Show answer RBAC controls who can do what (identity-based: 'can this user create a Deployment?'). Policy engines control what can exist (content-based: 'does this specific Deployment have resource limits, use an approved image registry, and run as non-root?'). RBAC cannot inspect the content of a resource being created. Policy engines validate the actual specification against organizational standards at admission time.

2. What are the key differences between OPA Gatekeeper and Kyverno?
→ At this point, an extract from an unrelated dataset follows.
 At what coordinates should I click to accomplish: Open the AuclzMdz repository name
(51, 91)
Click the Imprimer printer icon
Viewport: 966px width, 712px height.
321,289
Show answer OPA Gatekeeper uses Rego (a custom policy DSL with a steep learning curve), supports validation well but has limited mutation, and requires two objects (ConstraintTemplate + Constraint). Kyverno uses native YAML (low learning curve), has first-class support for validation, mutation, and resource generation, and is defined in a single ClusterPolicy. Kyverno is easier for Kubernetes-native teams; Gatekeeper is better for complex cross-platform logic.

L2 (1 questions)

1. What is the recommended rollout strategy for a new Kyverno or Gatekeeper policy, and why?

Show answer Deploy in Audit mode first. Review violations with kubectl get policyreport -A (Kyverno) or kubectl get constraint -o yaml (Gatekeeper). Fix existing resources that violate the policy. Only then switch to Enforce mode. Enforcing immediately will reject creation and updates for all non-compliant resources, potentially breaking existing workloads and deployments.